From there I went on with the other questions which I had asked Chambers. In virtually every detail, Hiss's answers matched those of Chambers. He had a brown cocker spaniel which he boarded at a kennel near Rock Creek Park when he went on vacation to the eastern shore of Maryland. He used to fetch water from the Druid Hills spring as a boy of twelve to sell in Baltimore.

“What hobby, if any, do you have, Mr. Hiss?” I asked.

“Tennis and amateur ornithology,” he replied.

“Did you ever see a prothonotary warbler?” McDowell asked.

“I have, right here on the Potomac. Do you know that place?” Hiss replied. “ . . . They come back and nest in those swamps. Beautiful yellow head. A gorgeous bird.”

The lease on the apartment expired in September 1935, Hiss said. “And I think I saw him several times after that. I think he told me he moved from here to Baltimore.”

“Even though he didn't pay his rent, you saw him several times?” I asked.

“He was about to pay it and was going to sell his articles. He gave me a payment on it on account once. He brought a rug over which he said some wealthy patron gave him. I have still got the damned thing.”

“Did you ever give him anything?” I asked.

“Never anything but a couple of loans. Never got paid back,” Hiss replied.

“Have you ever heard of him since 1935?” I asked.

“No. Never thought of him again until this morning on the train,” Hiss answered.

Hiss said that to his knowledge Crosley was not a member of the Communist Party and that they had never discussed Communism. Crosley claimed to have written for
American Magazine
and for
Cosmopolitan,
but Hiss said he had never seen Crosley's name on any articles and that he personally had never seen anything Crosley had written. Apart from the rug, he had paid only $15 or $20 on the rent—which would have been $225 for the three-month summer period.

I told Hiss that Chambers had indicated his willingness to take a lie detector test with regard to this testimony and asked him if he would also be willing to do so. Hiss said that he would like to have an opportunity for further consultation as to the accuracy of such tests before he gave his answer.

Just before the end of the session, the Committee voted to hold a public hearing on Wednesday, August 25, in the caucus room of the Old House Office Building—at which time Chambers and Hiss would have the opportunity to confront one another. Hiss agreed to be present.

Stored items
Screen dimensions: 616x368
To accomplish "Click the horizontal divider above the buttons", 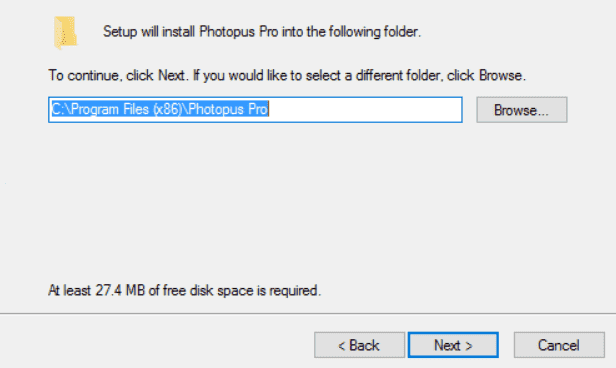I will (x=308, y=314).
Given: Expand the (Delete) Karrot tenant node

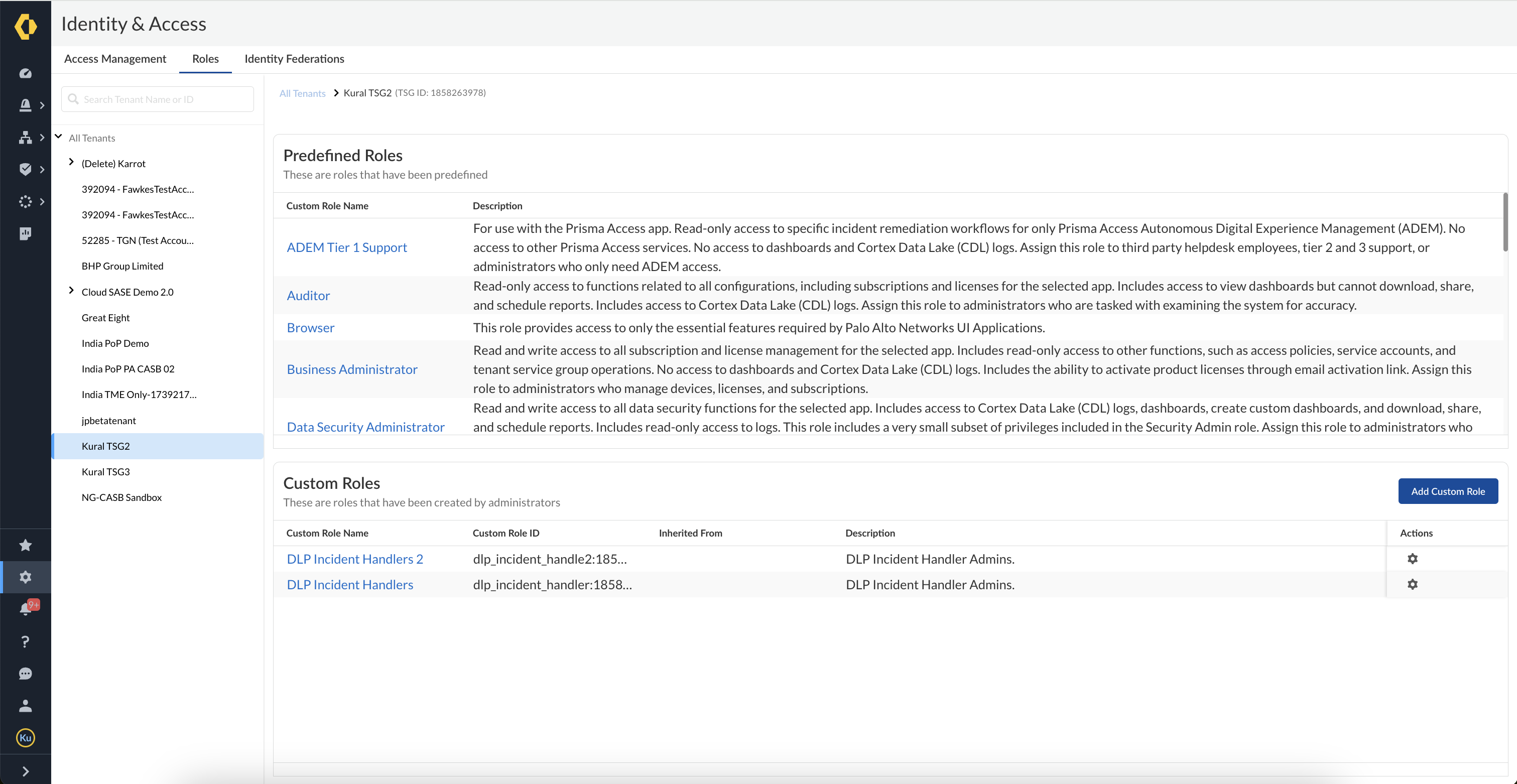Looking at the screenshot, I should (71, 162).
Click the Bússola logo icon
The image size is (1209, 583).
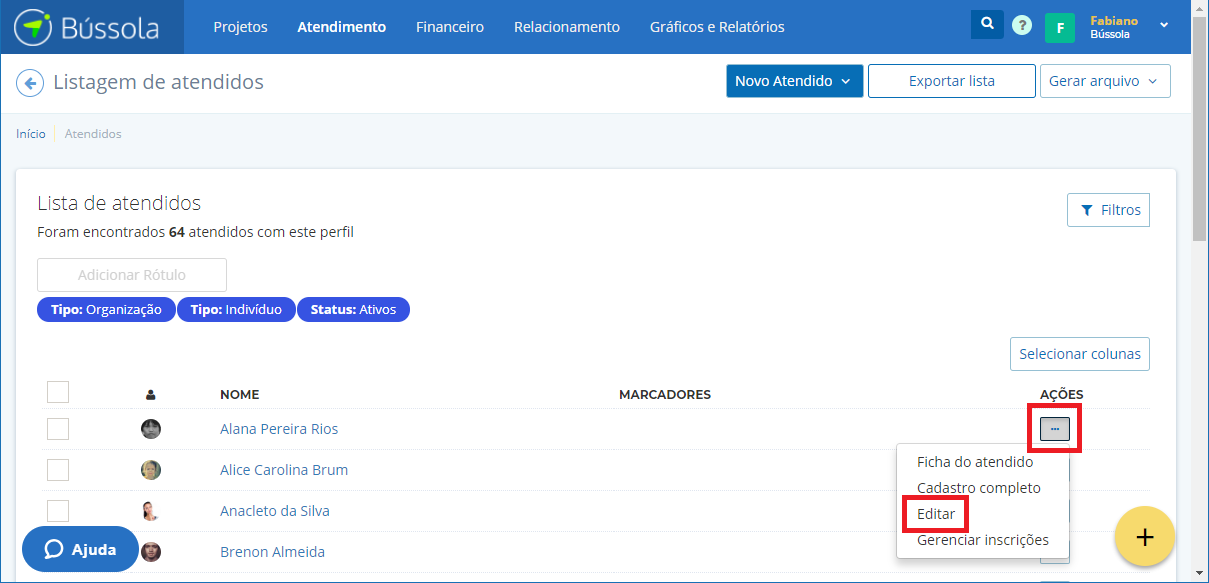pyautogui.click(x=34, y=27)
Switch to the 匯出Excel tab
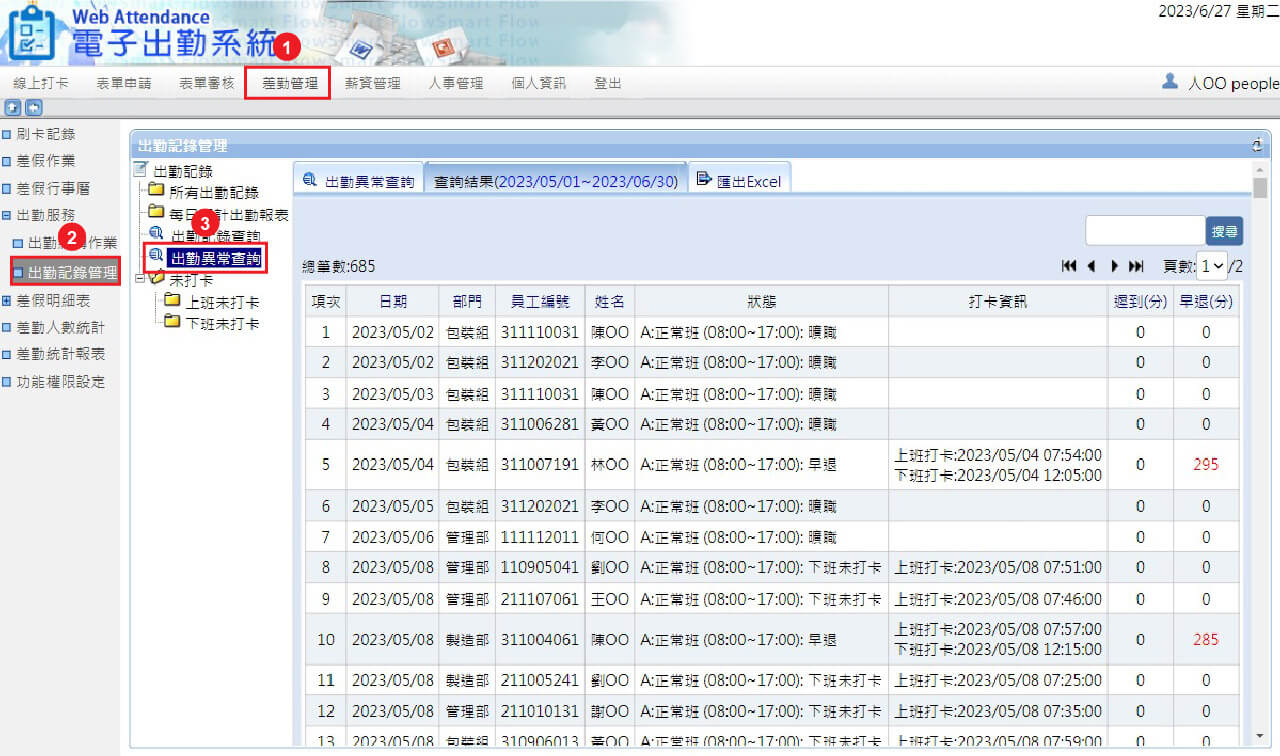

> WHAT IS ASKED:
1 - In the account of the Hiss hearing, rewrite the part between "I told Hiss" and "gave his answer.", inclusive, changing "lie detector test" to "polygraph test".
2 - Translate this sentence from the account of the Hiss hearing into Spanish: "He had a brown cocker spaniel which he boarded at a kennel near Rock Creek Park when he went on vacation to the eastern shore of Maryland."

> RESPONSES TO THE EXERCISE:
1 -
I told Hiss that Chambers had indicated his willingness to take a polygraph test with regard to this testimony and asked him if he would also be willing to do so. Hiss said that he would like to have an opportunity for further consultation as to the accuracy of such tests before he gave his answer.

2 - Tenía un cocker spaniel marrón que dejaba en una residencia canina cerca de Rock Creek Park cuando se iba de vacaciones a la costa oriental de Maryland.